>>>>>

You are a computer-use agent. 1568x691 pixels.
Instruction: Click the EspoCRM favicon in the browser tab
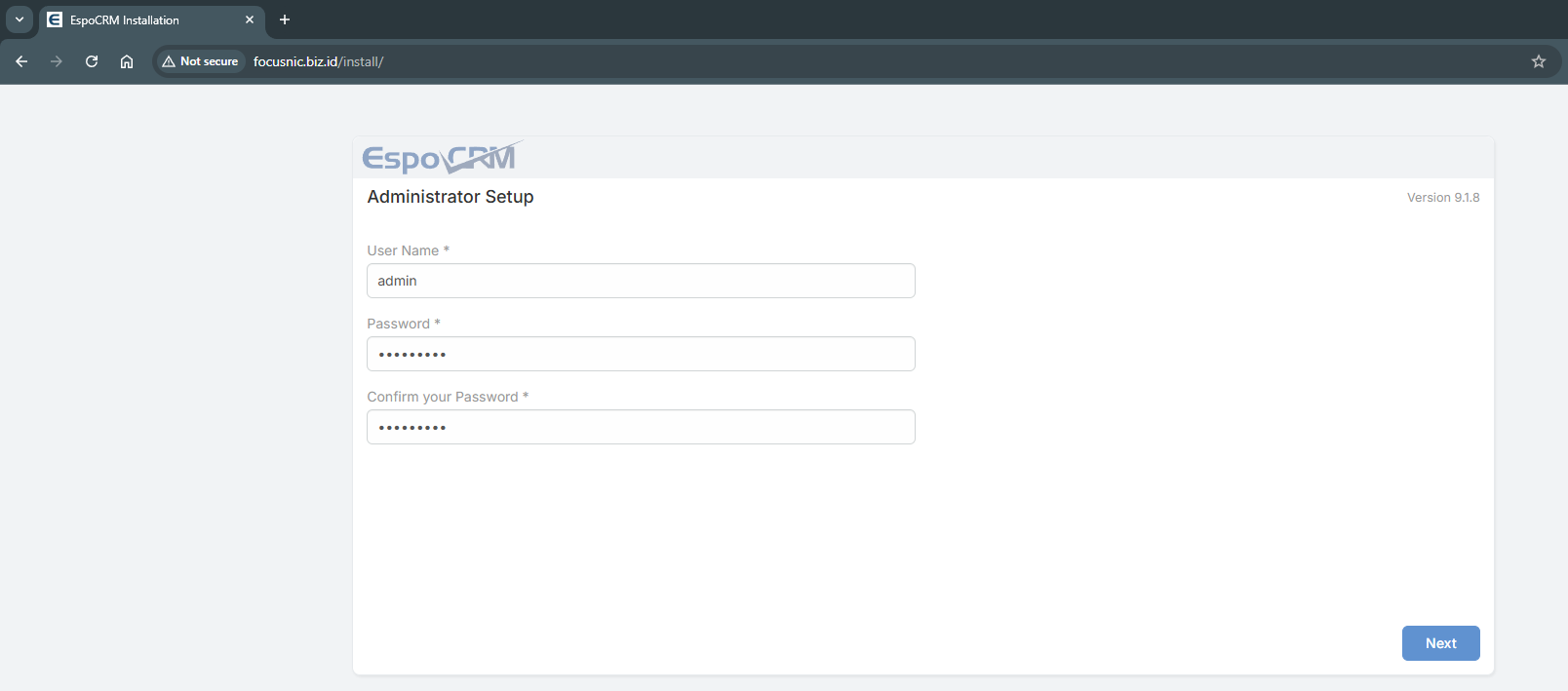click(x=55, y=19)
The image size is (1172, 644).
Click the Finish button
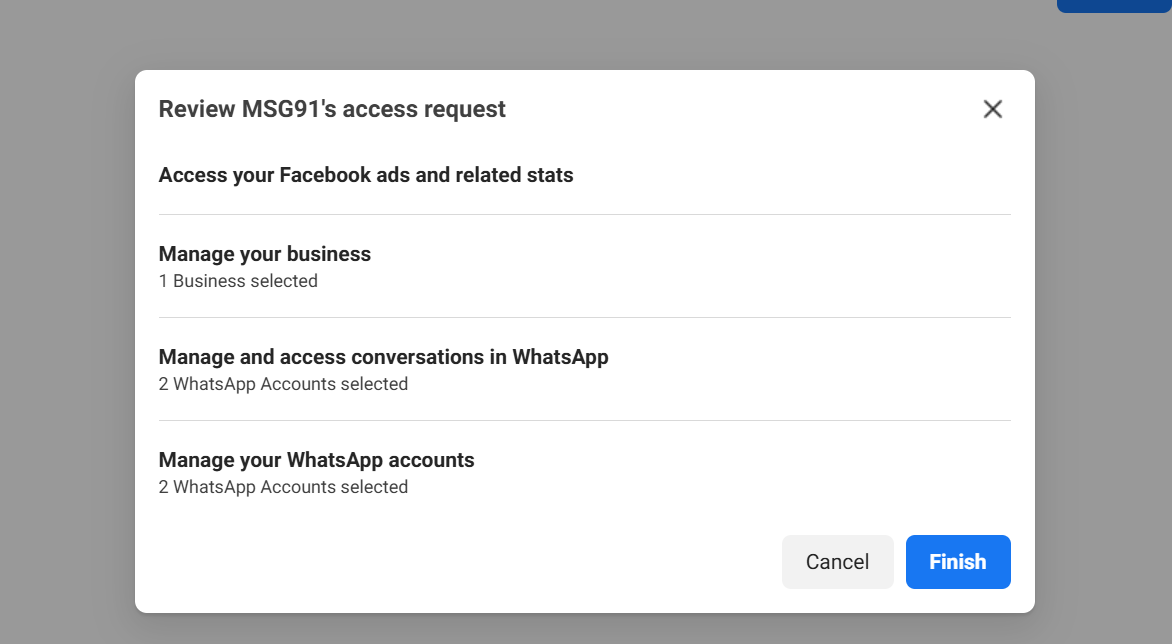pos(958,562)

<<<<<

- **Exercise aim**: Please set down only the lines from the one containing "Instruction: Click the" through the end of the entries, exactly as they stand, both ends included and with no pictures.

- **Written solution**:
Instruction: Click the EspoCRM favicon in the browser tab
click(x=55, y=19)
The image size is (1172, 644).
Click the Finish button
pos(958,562)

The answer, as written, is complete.